**TASK ITEM:**
Nothing but the lines below between the line holding "Instruction: Click the" and the line holding "the Filter Codes", inclusive, should appear in the answer, each set down exactly.

**DATASET EXTRACT:**
- - - -

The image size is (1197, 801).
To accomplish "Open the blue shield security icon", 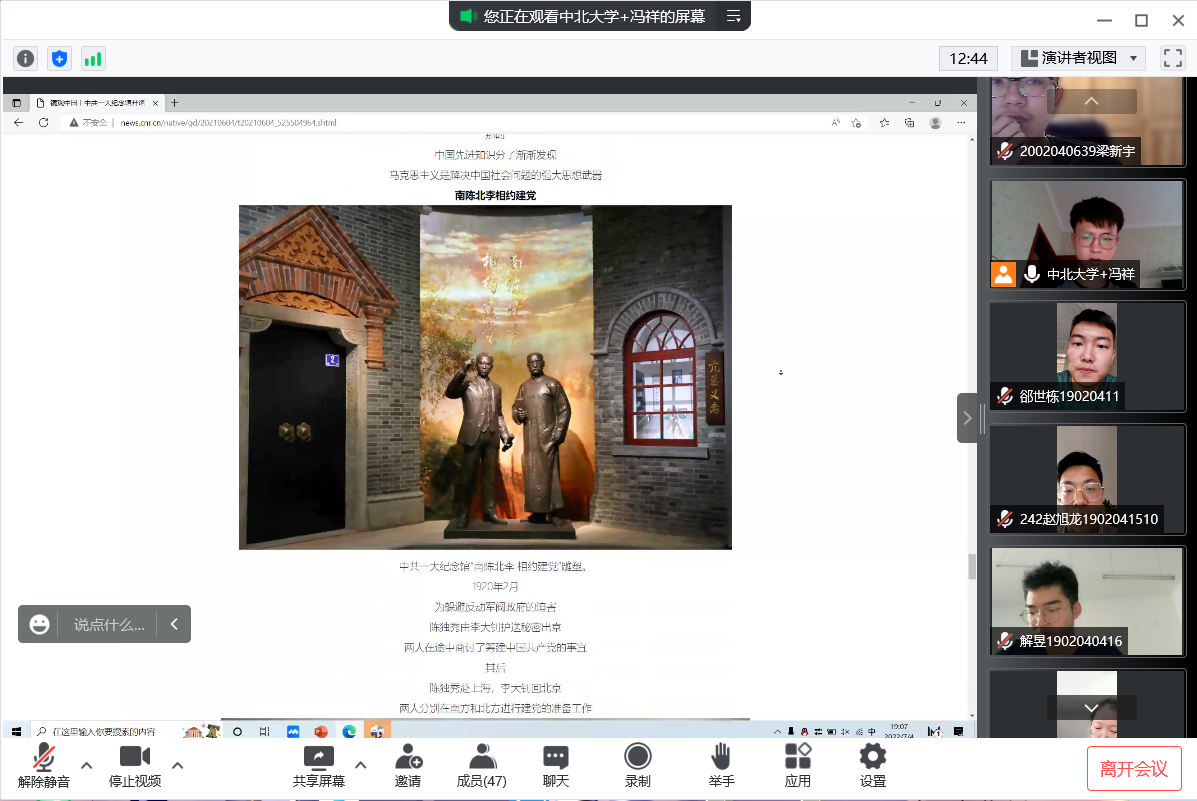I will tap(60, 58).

- - - -

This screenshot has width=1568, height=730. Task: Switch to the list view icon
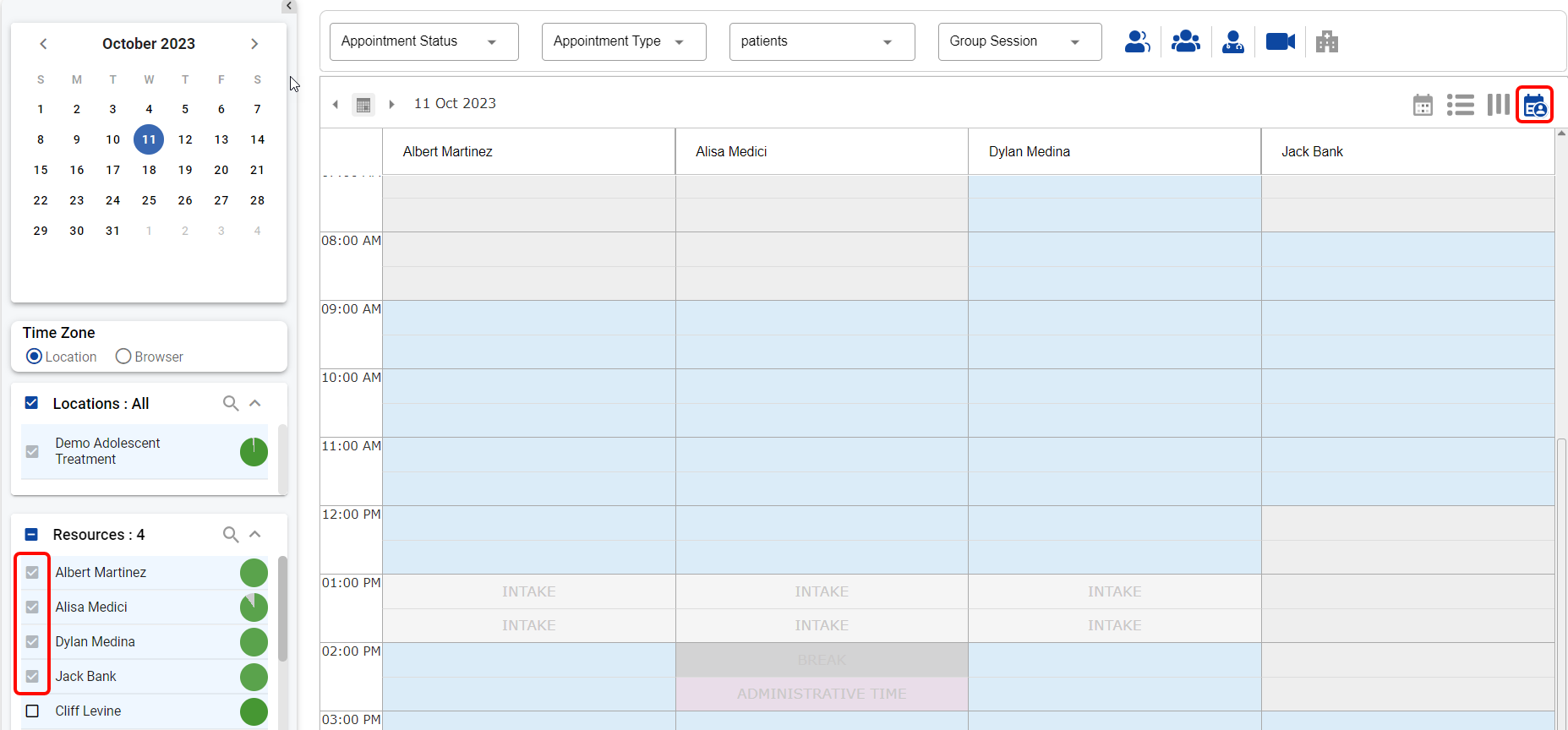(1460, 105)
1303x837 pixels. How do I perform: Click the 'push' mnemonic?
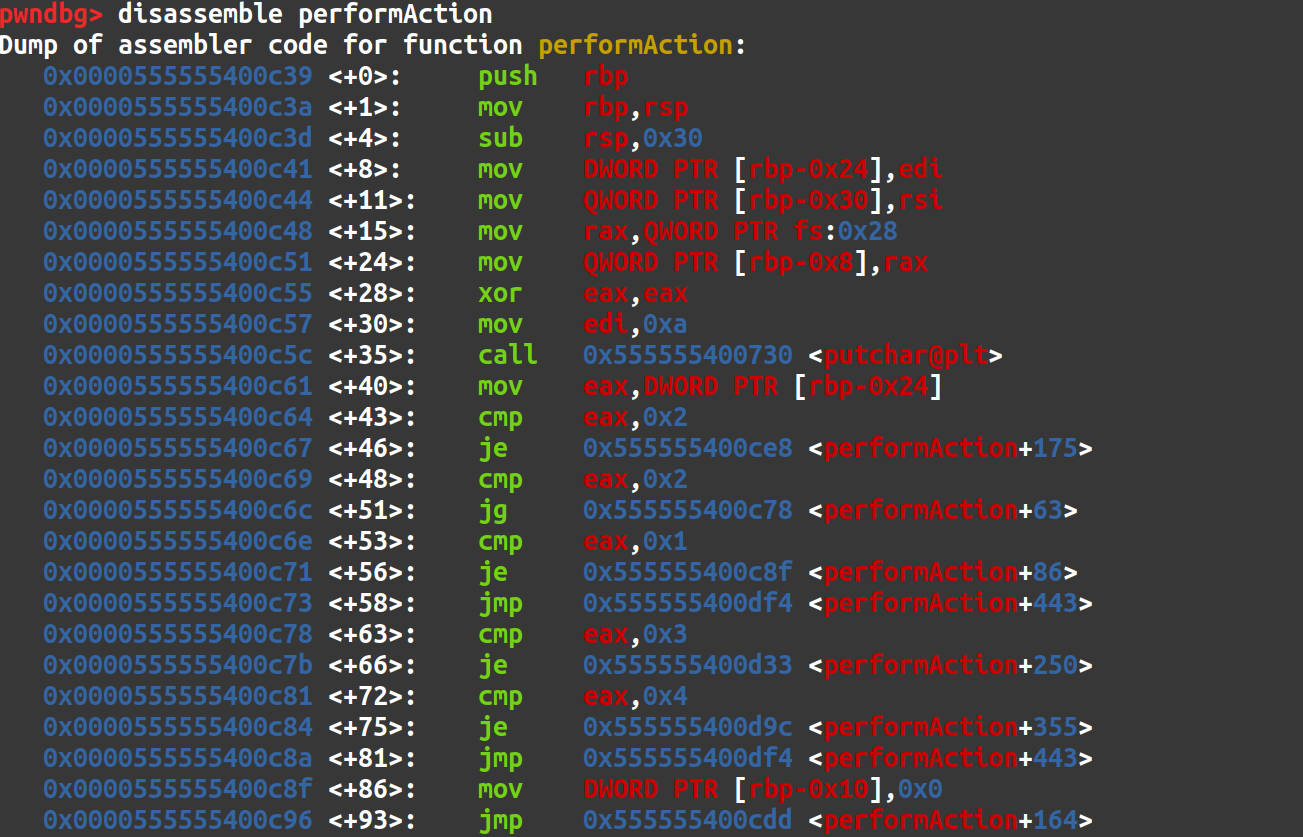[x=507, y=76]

- - - -

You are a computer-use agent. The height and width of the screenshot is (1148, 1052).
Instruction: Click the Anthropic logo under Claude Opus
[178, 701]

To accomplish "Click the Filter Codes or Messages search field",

- - - -

**EXERCISE ANSWER:**
Instruction: Click the Anthropic logo under Claude Opus
[178, 701]

To accomplish "Click the Filter Codes or Messages search field",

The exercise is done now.